Меня обступили ребята, спустившиеся с Олегом. Мы идем по лесной дороге вверх. Медленная процессия: устали, колодки ботинок на ногах, снег раскисший... Спешить мне теперь некуда.

- Мы пойдем к полковнику, - говорит Света, - мы не хотим другого инструктора. Она вошла в раж:

- Он не имеет права отнимать у нас инструктора, ведь ты не виноват! Ведь каждый из нас может сломаться!

- "Маркера" расстегнулись? - спрашивает Олег.

- Нет.

- Ты проверял?

- Да.

- Так, может быть, он сам их затянул?

- Так и было.

- Я поеду завтра в Тырныауз и продиктую ему, как написать рапорт, говорит Олег.

- Удобно ли? - Мы пойдем к полковнику, мы потребуем!.. - говорит Света.

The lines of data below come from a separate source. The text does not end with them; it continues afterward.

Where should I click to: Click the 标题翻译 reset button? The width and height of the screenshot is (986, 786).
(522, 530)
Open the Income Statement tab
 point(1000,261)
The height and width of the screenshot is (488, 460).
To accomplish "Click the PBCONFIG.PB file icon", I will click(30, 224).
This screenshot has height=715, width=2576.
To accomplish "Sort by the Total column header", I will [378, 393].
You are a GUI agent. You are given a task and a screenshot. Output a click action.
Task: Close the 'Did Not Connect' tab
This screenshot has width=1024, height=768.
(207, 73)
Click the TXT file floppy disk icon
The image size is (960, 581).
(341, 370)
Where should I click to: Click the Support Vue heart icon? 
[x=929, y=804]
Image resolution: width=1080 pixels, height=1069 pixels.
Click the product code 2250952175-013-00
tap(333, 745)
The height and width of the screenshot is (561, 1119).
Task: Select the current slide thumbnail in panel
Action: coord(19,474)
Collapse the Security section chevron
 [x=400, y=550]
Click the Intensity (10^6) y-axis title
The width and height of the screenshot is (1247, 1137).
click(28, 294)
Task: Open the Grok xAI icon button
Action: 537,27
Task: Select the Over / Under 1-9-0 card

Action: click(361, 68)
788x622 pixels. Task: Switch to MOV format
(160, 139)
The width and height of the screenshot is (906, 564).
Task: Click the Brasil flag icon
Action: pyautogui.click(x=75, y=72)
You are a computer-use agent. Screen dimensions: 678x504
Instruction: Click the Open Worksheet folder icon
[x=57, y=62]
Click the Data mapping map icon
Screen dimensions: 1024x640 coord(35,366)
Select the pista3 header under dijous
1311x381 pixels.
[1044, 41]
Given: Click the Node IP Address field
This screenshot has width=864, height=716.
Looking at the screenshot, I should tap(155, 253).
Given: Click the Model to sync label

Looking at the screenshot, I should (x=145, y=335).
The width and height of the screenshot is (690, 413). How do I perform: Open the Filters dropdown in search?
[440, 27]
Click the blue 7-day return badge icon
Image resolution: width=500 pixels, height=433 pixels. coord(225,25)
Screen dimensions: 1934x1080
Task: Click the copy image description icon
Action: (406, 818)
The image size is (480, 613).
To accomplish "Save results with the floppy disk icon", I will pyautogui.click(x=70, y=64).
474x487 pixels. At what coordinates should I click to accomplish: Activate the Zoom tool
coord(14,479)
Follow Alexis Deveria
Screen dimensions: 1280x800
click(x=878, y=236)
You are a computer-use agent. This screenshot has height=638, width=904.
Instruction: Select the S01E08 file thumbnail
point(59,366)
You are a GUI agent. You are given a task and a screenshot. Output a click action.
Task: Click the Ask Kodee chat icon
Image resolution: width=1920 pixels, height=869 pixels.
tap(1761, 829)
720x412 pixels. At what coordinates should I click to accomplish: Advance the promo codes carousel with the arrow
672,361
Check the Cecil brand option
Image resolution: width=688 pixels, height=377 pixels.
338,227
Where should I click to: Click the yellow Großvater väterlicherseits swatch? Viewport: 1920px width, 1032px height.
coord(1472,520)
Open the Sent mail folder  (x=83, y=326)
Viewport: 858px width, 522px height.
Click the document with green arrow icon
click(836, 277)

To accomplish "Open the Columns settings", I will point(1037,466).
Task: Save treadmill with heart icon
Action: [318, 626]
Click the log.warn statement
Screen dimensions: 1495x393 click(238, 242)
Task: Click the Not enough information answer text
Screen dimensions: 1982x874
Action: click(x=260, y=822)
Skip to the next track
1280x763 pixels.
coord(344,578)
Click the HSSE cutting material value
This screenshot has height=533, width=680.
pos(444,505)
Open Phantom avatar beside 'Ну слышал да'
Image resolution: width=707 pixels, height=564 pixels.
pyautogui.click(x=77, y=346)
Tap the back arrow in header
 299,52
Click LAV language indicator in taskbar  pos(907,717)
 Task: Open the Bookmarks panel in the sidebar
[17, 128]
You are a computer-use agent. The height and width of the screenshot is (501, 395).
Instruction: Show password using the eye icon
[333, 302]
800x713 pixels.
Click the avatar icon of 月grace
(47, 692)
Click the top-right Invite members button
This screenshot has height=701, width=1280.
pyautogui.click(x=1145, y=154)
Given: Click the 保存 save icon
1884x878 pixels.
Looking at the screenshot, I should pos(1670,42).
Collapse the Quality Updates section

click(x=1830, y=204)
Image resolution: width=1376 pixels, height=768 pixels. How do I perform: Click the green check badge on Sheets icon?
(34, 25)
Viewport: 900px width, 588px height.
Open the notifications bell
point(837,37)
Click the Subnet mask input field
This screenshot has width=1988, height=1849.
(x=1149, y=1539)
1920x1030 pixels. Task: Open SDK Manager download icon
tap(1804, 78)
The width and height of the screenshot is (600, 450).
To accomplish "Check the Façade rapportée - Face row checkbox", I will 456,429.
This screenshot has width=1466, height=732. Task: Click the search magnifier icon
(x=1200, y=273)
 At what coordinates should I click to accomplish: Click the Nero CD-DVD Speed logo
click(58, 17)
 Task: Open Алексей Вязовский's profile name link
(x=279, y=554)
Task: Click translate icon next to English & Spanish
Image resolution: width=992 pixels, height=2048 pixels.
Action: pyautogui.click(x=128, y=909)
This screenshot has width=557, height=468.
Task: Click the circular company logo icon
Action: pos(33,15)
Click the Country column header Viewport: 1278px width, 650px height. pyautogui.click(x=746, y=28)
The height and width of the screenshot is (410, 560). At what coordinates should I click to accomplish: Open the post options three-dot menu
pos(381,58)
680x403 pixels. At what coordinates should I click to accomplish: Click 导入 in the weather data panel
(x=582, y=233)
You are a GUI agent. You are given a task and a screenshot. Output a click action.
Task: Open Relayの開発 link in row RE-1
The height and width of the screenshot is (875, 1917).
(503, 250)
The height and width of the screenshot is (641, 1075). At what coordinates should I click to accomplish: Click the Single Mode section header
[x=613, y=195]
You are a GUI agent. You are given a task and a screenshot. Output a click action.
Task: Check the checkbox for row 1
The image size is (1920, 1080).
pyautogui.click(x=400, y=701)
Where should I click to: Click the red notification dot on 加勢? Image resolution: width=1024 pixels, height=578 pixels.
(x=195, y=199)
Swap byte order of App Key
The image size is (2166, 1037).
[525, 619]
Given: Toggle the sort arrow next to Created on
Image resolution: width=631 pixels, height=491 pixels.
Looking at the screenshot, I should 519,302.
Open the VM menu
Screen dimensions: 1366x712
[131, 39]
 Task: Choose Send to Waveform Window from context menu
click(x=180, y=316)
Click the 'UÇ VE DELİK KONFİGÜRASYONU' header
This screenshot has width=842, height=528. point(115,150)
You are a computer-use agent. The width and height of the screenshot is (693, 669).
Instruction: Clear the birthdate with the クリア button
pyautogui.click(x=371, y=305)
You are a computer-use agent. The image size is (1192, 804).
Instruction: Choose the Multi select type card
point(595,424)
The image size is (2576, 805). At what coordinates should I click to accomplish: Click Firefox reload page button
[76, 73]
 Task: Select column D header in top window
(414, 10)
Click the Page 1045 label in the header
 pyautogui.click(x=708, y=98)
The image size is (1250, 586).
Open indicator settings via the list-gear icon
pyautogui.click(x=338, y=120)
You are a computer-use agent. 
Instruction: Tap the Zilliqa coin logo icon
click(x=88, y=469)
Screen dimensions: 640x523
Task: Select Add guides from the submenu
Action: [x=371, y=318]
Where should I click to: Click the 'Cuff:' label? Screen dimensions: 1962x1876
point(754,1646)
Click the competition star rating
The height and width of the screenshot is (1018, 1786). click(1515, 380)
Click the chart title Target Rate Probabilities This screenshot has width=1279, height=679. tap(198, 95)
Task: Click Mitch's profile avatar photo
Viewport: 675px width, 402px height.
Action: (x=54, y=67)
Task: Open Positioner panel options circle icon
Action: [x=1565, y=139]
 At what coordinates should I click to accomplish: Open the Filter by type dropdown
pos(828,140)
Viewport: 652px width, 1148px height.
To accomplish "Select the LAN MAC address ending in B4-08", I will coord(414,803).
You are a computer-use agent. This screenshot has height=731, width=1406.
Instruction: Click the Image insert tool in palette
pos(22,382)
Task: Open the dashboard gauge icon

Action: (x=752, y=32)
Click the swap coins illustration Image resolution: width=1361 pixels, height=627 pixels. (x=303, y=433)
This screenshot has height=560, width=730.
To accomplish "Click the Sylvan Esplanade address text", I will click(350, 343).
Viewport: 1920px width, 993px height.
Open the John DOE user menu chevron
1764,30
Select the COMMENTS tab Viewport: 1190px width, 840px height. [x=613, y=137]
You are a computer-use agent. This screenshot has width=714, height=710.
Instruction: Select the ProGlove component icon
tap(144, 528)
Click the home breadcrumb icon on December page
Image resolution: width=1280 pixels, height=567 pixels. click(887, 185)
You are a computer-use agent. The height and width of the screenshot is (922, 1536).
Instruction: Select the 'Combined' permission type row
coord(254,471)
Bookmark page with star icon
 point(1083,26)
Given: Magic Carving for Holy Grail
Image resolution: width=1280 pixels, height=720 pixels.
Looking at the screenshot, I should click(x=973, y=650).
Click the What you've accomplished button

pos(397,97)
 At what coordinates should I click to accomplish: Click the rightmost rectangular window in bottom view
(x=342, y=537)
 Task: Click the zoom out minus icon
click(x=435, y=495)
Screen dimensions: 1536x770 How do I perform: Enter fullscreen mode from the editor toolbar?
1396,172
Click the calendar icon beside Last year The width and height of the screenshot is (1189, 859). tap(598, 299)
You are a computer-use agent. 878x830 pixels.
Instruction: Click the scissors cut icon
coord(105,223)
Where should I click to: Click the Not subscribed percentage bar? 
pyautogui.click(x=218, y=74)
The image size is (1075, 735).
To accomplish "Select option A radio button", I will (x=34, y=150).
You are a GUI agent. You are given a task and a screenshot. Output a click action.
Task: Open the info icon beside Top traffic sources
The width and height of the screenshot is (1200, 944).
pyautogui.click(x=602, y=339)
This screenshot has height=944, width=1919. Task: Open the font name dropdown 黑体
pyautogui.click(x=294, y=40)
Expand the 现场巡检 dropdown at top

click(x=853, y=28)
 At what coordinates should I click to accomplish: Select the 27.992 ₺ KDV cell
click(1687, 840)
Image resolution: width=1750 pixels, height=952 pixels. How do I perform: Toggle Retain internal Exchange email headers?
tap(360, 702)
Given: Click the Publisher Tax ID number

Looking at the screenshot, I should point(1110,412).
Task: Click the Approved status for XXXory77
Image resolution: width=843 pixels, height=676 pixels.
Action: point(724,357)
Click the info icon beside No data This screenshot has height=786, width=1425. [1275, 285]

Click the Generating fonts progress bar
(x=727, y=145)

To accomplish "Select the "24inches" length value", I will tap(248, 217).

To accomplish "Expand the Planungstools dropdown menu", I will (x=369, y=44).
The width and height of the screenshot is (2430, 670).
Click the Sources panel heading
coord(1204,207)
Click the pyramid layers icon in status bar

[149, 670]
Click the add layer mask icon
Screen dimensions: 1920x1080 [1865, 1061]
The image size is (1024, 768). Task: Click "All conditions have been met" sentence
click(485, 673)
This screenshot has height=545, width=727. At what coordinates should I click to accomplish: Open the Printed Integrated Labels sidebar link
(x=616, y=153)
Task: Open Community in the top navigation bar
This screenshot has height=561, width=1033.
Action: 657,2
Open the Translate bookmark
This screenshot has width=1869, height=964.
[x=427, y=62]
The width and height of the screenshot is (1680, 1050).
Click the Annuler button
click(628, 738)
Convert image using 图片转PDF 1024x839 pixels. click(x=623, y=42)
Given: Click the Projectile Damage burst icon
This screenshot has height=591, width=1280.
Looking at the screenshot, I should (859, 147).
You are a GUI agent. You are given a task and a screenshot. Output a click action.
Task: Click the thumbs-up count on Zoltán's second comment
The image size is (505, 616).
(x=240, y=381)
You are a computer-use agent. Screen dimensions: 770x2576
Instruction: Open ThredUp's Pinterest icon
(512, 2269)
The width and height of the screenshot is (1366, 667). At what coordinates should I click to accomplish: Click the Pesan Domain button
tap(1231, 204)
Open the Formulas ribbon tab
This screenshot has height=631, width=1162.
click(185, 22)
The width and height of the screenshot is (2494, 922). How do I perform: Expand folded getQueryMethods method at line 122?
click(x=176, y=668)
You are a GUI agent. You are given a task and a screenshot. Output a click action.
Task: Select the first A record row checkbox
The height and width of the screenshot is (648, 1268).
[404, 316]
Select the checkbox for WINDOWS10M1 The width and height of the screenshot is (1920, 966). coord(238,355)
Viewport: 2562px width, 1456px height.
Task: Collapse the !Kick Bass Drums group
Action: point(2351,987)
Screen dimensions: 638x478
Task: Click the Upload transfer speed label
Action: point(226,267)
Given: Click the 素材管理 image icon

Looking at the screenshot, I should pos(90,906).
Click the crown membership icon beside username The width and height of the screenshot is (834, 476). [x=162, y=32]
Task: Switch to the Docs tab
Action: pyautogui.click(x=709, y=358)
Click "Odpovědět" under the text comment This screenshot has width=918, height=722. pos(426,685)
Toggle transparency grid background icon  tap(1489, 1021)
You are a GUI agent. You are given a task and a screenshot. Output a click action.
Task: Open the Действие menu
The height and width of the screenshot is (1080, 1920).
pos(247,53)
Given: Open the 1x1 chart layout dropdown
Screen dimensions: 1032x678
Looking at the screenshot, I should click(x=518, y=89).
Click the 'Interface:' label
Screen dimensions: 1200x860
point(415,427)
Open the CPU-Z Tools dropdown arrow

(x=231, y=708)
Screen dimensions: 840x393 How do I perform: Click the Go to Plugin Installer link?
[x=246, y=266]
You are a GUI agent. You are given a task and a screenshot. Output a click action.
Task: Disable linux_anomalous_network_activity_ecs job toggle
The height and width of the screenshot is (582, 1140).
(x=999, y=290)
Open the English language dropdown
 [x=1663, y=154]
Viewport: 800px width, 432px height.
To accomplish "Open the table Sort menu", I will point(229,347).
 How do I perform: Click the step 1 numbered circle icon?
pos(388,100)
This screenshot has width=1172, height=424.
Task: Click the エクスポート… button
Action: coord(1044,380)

- Да не тряси ты кудрями, - говорит Толик-Вертолетчик, - она потребует... Когда у нас ЧП, то пассажиры виноватыми не бывают, хотя они и обманом затащили в кабину лишний груз. Тут надо действовать с толком, надо обдумать ход...

Но Светка кипятится:

- Думай, думай, а я пойду... - и рванулась вперед.

Мы засмеялись.

Может быть, я когда-нибудь стану хорошим инструктором, ну, например, как Степанов. Если не выгонят. В конце концов, коли чувствуешь призвание, надо бороться.

- Дай-ка я понесу твои лыжи, - сказал Володя-староста и потянулся за моими лыжами.

Лыжи я ему не отдал, конечно. Но сладко стало на душе, словно улыбнулась незнакомая, очень-очень красивая девушка. Улыбнулась и прошла по дороге.

Лавина

"Приятно вот так шикарно остановиться. Вот оттуда я ехал. Что-то движется. Маленькая лавинка. Только что проехал там. Едет и не хочет останавливаться. Вот разветвилась. Сейчас остановится. Что-то не останавливается. Она берет меня в клещи. Сейчас остановится. Остановится. Остановится. Нет, не остановится. Бежать некуда. Только вниз. Вниз. Кажется, я пролетел над "вторым балконом". Как мягко лыжи коснулись снега. Никакого удара. Загрузились пятки. Только не зарыться. Только не загружать носки. Что бы ни было, не загружать носки. Не так уж страшно ехать напрямую, как казалось всю жизнь. Если доеду донизу, там много людей. Надо кричать. Надо, чтобы они убегали. Что кричать. Немедленно надо кричать!"

"Какой забавный хулиган. Он хочет, чтобы на него смотрели. Он не просто кричит, а какие-то слова. Я никогда не видела, чтобы так отчаянно мчался лыжник. Что тут только не увидишь в этих горах. Хорошо, что я приехала сюда. В таких местах люди находят друг друга. Женщины - мужчин. Но и мужчины - женщин. Как же он мчится! Захватывает дух. Невозможно от него оторвать взгляд. Он гипнотизирует. Зачем он так кричит? Почему он так резко вдруг раскидывает руки в стороны? Будто разбрасывает что-то на своем пути. И сразу снова собирается в комочек. Невозможно уследить, когда он едет, а когда летит по воздуху. Неужели это нормальный человек? Хорошо бы, это был нормальный человек. И красивый. Ну, пусть не очень. Совсем не обязательно. Как красиво он приближается! Он захватывает пространство. Но все-таки, что он кричит?"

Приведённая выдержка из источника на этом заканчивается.